In a recent report, the risk management company, Kroll, called on companies to implement programs to encourage whistleblowing from the inside.

Because, Kroll said, “fraud remains an inside job, but so does its discovery.”

“Undiscovered and unreported fraud, however minor, is an infection with the potential to grow into a life-threatening corporate disease…” the report said.

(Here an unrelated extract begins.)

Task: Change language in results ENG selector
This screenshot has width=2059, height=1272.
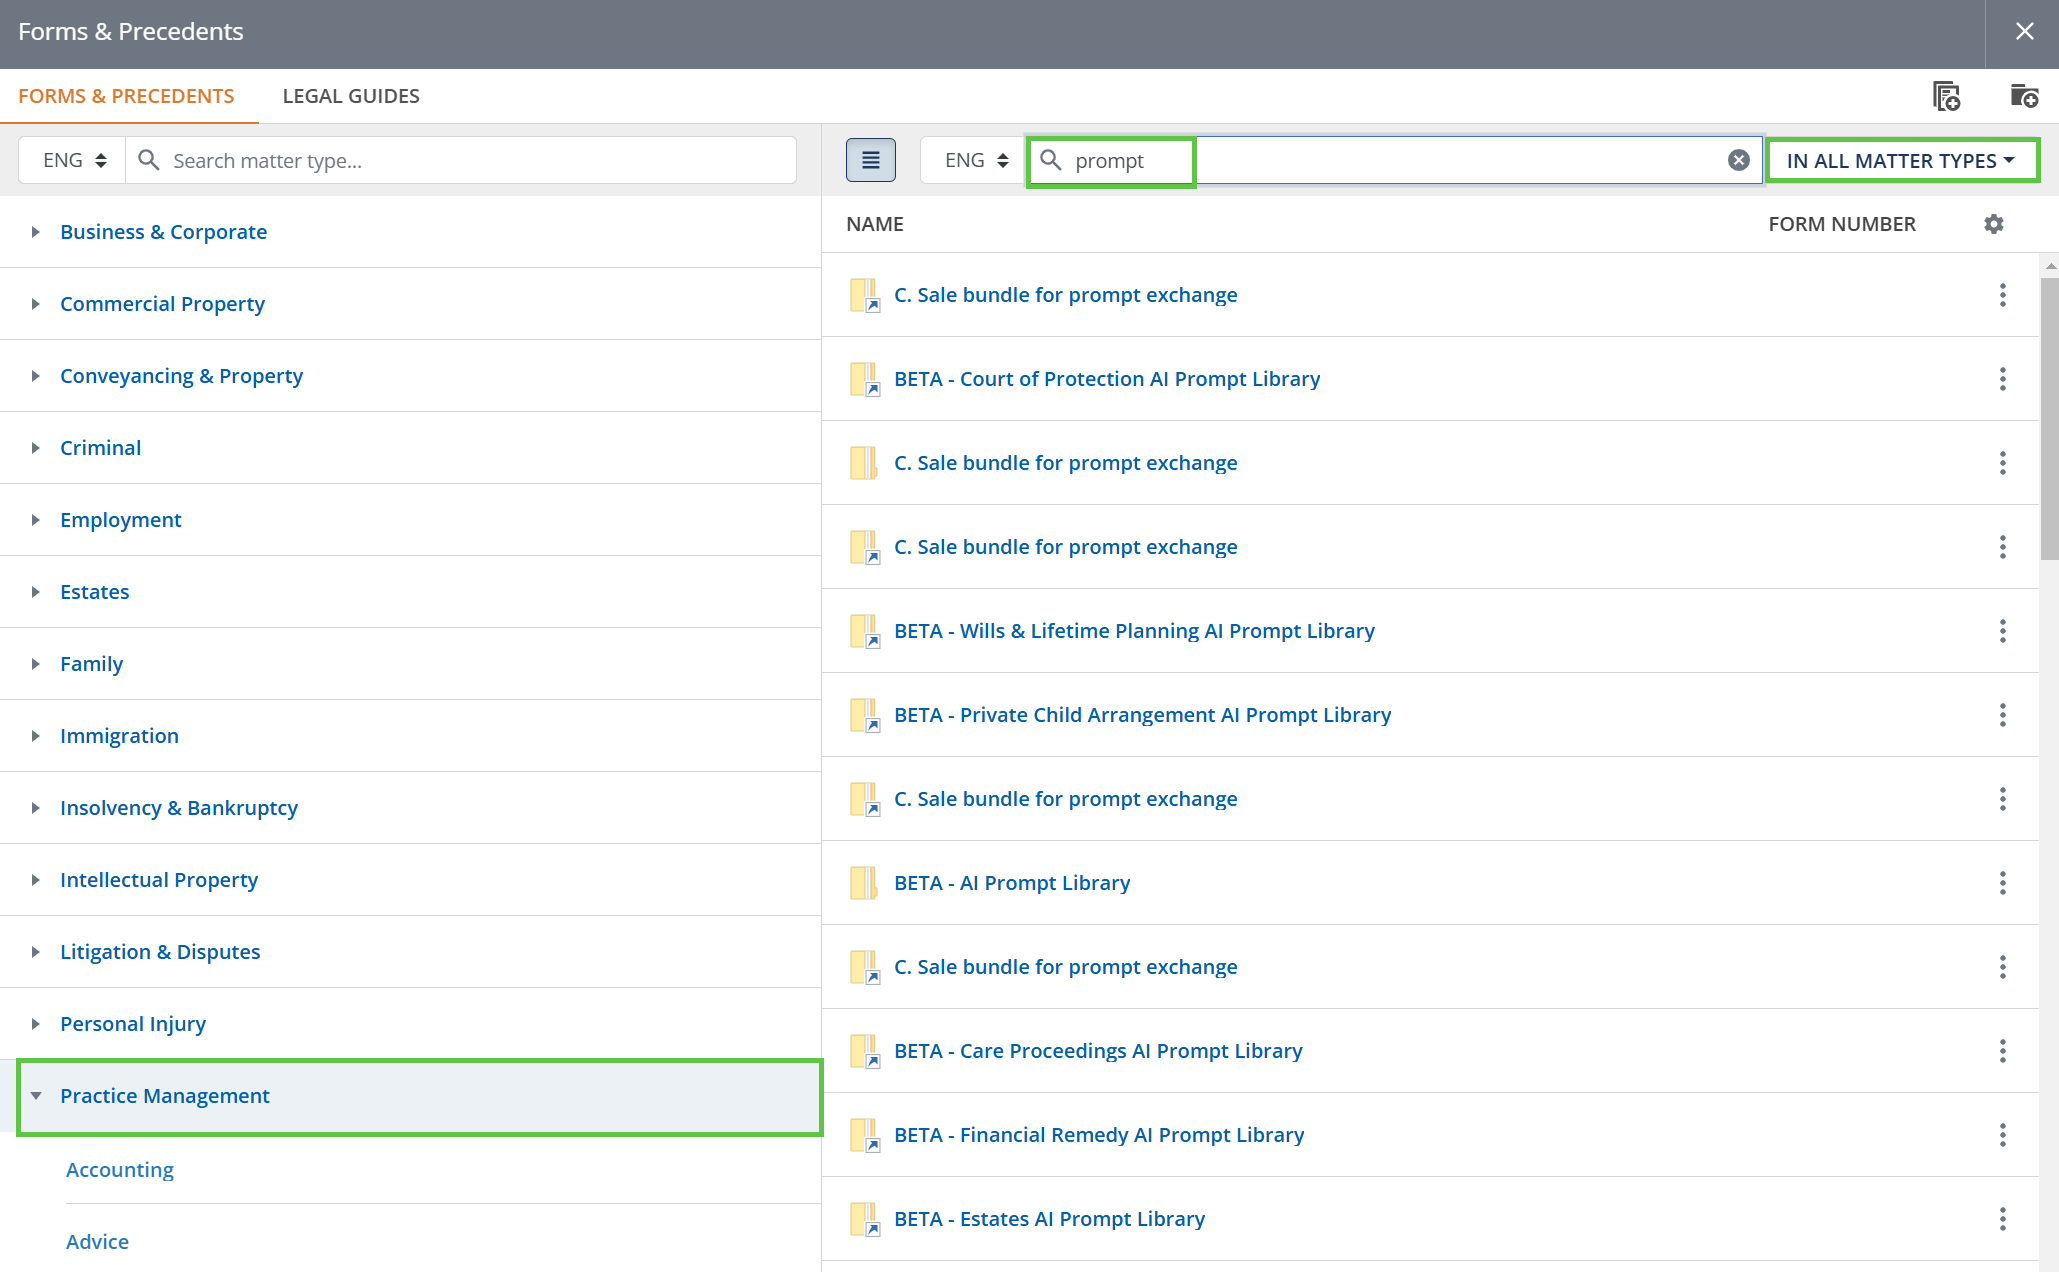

Obviously, corporations recognizing fraud as a disease is a good thing. Risk management companies developing internal whistleblower programs is also a net positive. However, these programs still don’t get at the root problem of diffusion of responsibility. In contrast, Abraham Lincoln and the Civil War era Congress figured out a way to incentivize people to come forward to expose fraud one hundred years before psychologists called it the Bystander Effect. It’s the federal False Claims Act originally passed in 1863. As amended a whistleblower will be awarded 15-30% of whatever the government recovers for their efforts in exposing a fraud on the government. The law also provides significant protections against retaliation. Providing these incentives is an acknowledgement of the risk and effort it takes to step away from the pack and come forward. One hundred and fifty years later the False Claims Act has proven to be the government’s most effective tool in combatting fraud in large part because it found a way to overcome the Bystander Effect.